In testimony before the panel released on Thursday, the province's Chief Medical Officer of Health, Dr. David Williams, denied responsibility for the shortcoming.
The province had developed a pandemic response plan in 2006 that was updated in 2013, but the process stalled after work started on a "Ready and Resilient" blueprint in 2016.
"Do you have any knowledge about the "Ready and Resilient" plan and why it wasn't completed in four years before COVID?" commission co-counsel John Callaghan asked.
"The process was in place, and they were doing reviews on it," Williams answered.
"Why was it not done?"
"Because it was not completed."
'I was not asked to update the plan,' Williams says
The commission is delving into the devastating impact of COVID-19 on Ontario's long-term care homes. To date, coronavirus disease has killed 3,753 residents and 11 staff members.
Williams said pandemic preparation drifted down the priority list because things had been relatively quiet for several years.
Historically, he said, planning focused on influenza A, a situation that hadn't changed as late as 2019 when the World Health Organization said the world is not ready for a pandemic.
"For seven years, you never felt the need to increase your pandemic plan, your influenza pandemic plan?" Callaghan asked.
"We did quality work back in 2006," Williams said.
"You are saying, in your opinion, it was your decision not to upgrade the 2013 plan?"
"No, I was not asked to update the plan."

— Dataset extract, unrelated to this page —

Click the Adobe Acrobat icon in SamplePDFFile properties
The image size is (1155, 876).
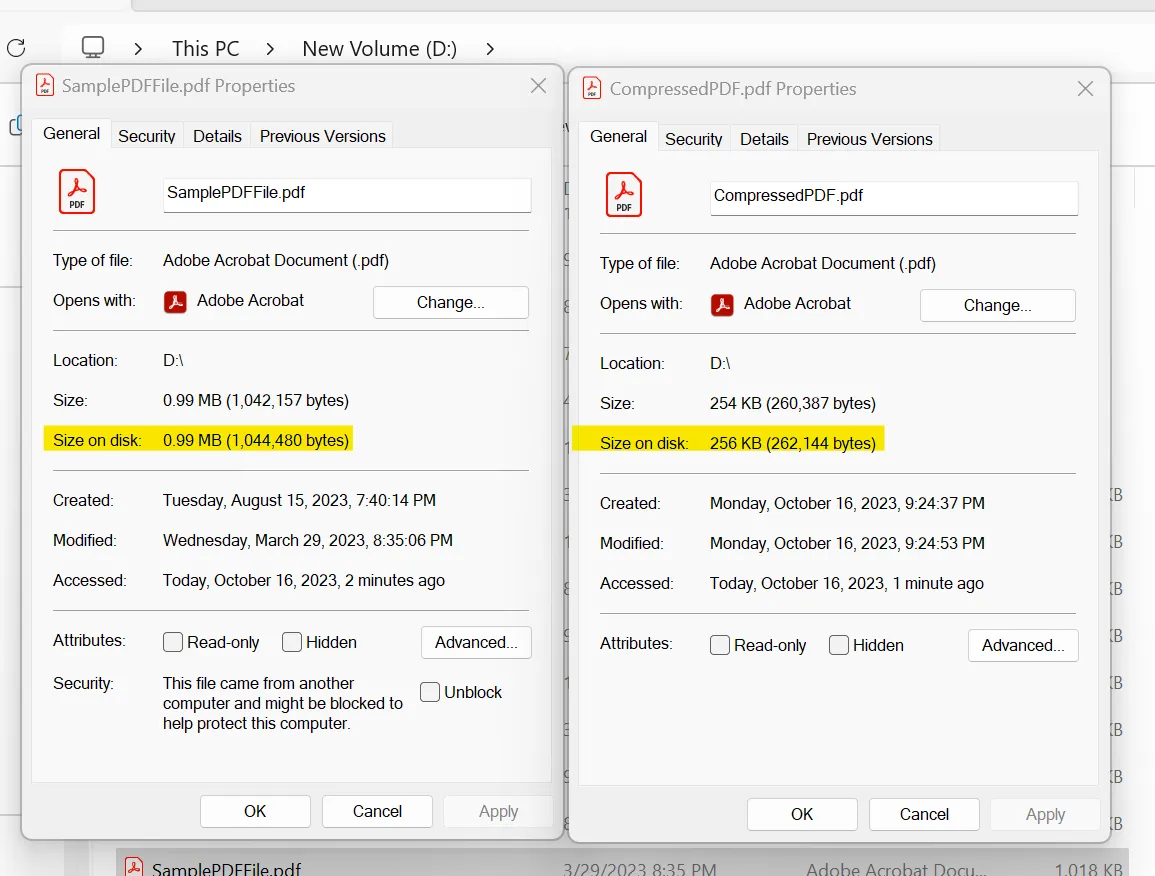point(176,301)
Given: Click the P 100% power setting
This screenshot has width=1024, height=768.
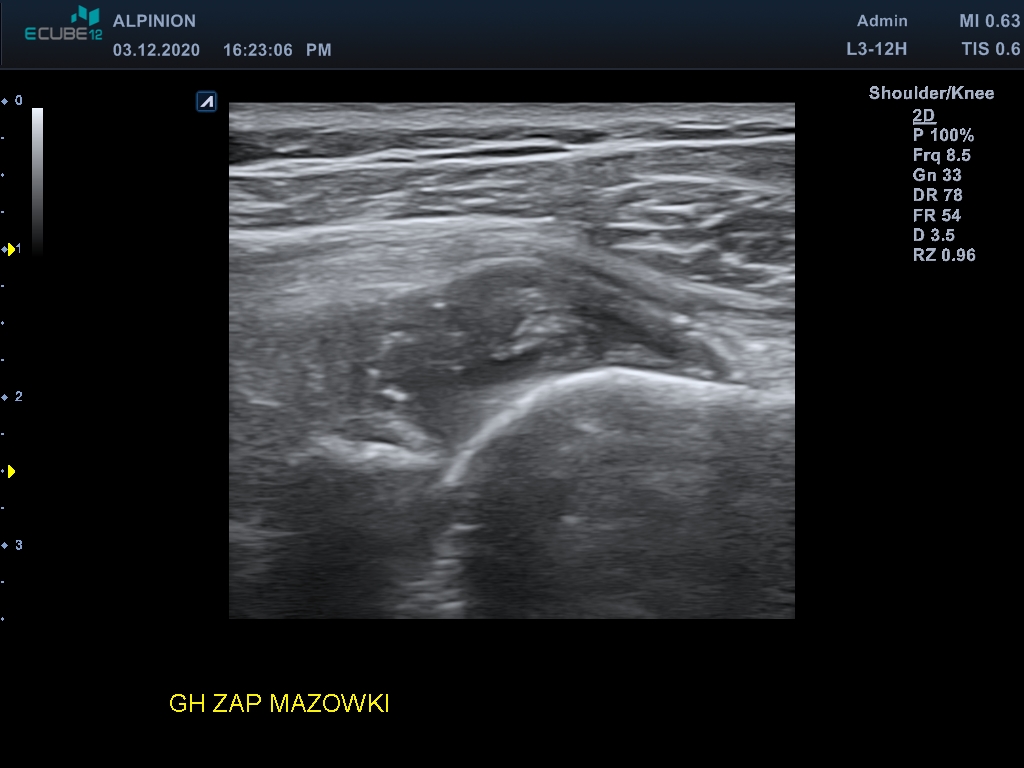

Williams said he "took flak" over pushing more robust preparation for a major infectious disease outbreak because others saw the exercise as wasting time and resources for something that would never occur.
"It is hard to keep that prevention thing always at the front table because the tyranny of the urgent always pushes things aside," Williams said. "It was to me disappointing to find the lack of depth and breadth of infection prevention and control expertise that was available out there."
Williams said he was shocked to discover the poor situation at long-term care homes when it came to masks and other personal protective equipment. The purpose of the provincial stockpile, he said, was to equip front-line doctors and their offices, not long-term care facilities.
Nursing homes, he said, were supposed to have their own supplies able to last between four and seven weeks.
However, when the pandemic hit in earnest, he learned most of the protective equipment was made in China and global demand had outstripped supply.
"That was startling and shocking to me that that had happened in there because it is something that I thought we had in house; anyways in North America at least," he said.
Constant staff turnover of key personnel in nursing homes hampered efforts to ensure adequate infection prevention controls were in place, he said.
"The changeover was at times disconcerting," he said.
Callaghan called it "vexing" the commission had received 217,000 pages of documents from Williams only in the week before he testified. The co-counsel also noted Williams had provided 2,000 pages of his redacted notes.
Ontario New Democratic Leader Andrea Horwath said Williams's testimony made it "astoundingly clear" the government was trying to hide its response to COVID-19 in nursing homes.
"The Ford government and Dr. Williams are taking great pains to hide, bury and cover up how they dealt with COVID-19 in long-term care homes," Horwath said.